Le rendez-vous pour l'IRM au nom de Madame Aurore Nizier

Le retour à la maison est horriblement déprimant, je suis seule, sans bébé. Je vois des voisins qui, inquiets, me demandent où est le bébé, j'éclate en sanglots. Ils sont adorables et rassurants. On va à la pharmacie commander un tire-lait. Je pleure à nouveau devant la pharmacienne. Nous partons enfin pour Louis Mourier. On voit Aurore avant son grand examen. Elle est si belle et si fragile et forte à la fois. On lui dit comme on l'aime, comme on a confiance en elle et on lui répète combien nous sommes fiers d'elle. Comme elle est courageuse. Tout va bien se passer. 
Elle part avec Audrey, notre infirmière préférée. On ne peut malheureusement pas venir avec elle. On va manger un bout en attendant. De toute façon comme nous sommes en août, il n'y a qu'un médecin à l'hôpital Robert Debré qui peut lire les IRM de tous les hôpitaux d'Ile-de-France. On aura les résultats que lundi ou mardi.

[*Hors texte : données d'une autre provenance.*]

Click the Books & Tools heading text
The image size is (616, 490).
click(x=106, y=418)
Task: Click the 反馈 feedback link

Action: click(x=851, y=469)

On revient vers 13h, Aurore vient d'arriver. Tout s'est bien passé. Maintenant ils arrêtent le sédatif et elle va pouvoir se réveiller toute seule tout doucement. Une fois réveillée elle sera enfin extubée. Je demande s'il est possible d'être là lorsqu'on lui enlèvera tous ses tubes. C'est en fait assez compliqué car ils ne savent pas quand ils le feront, tout va dépendre de quand le sédatif aura cessé de faire effet. Le pédiatre arrive et nous dit qu'il a les résultats (il est 14h30). Il nous demande de l'attendre dans la salle pour les parents. 
Je suis tellement épuisée que je n'arrive même plus à être stressée. Il nous rejoint avec Audrey. Il nous explique tout ce qu'Aurore a traversé depuis son arrivée ici, tous les risques qu'elle a encouru, qu'elle encourt encore maintenant. Les résultats de l'IRM sont rassurants. La matière grise n'a pas été touchée. La substance blanche est un peu trop blanche mais rien d'alarmant. 
La substance blanche est responsable de la propagation des informations dans le système nerveux. La myéline qui entoure les axones et qui donne à cette structure sa couleur blanche est responsable de la conduction rapide du signal électrique.
Il nous dit qu'Aurore devra probablement repasser une IRM dans deux mois, et que de toute façon elle devra être suivie pendant au moins trois ans par un pédiatre du réseau et un neuro pédiatre. 
Peu nous importe notre fille est vivante et n'a pas de séquelles graves au cerveau. On va enfin pouvoir profiter d'elle ! Vivement qu'elle se réveille, qu'on puisse enfin la prendre dans nos bras, l'embrasser, la câliner, lui montrer tout l'amour que l'on a pour elle !!




1 commentaire:

  1. Pour être passer par l’hypothermie au mois de mai avec ma petite puce qui y a passer 72h je me retrouve parfaitement dans votre texte 72h ou mon cœur été en suspend ou je n'ai pas réellement dormis ni mon conjoint d’ailleurs. Dans mon malheur j'ai quand même eu de la chance car elle té dans le même hôpital que moi et que l’équipe médicale qui c'est occupé d'elle été génial.Aujourd'hui elle n'a pas de séquelle et ce porte très bien. Je vous souhaite tout le bonheurs du monde et profiter bien de votre fille.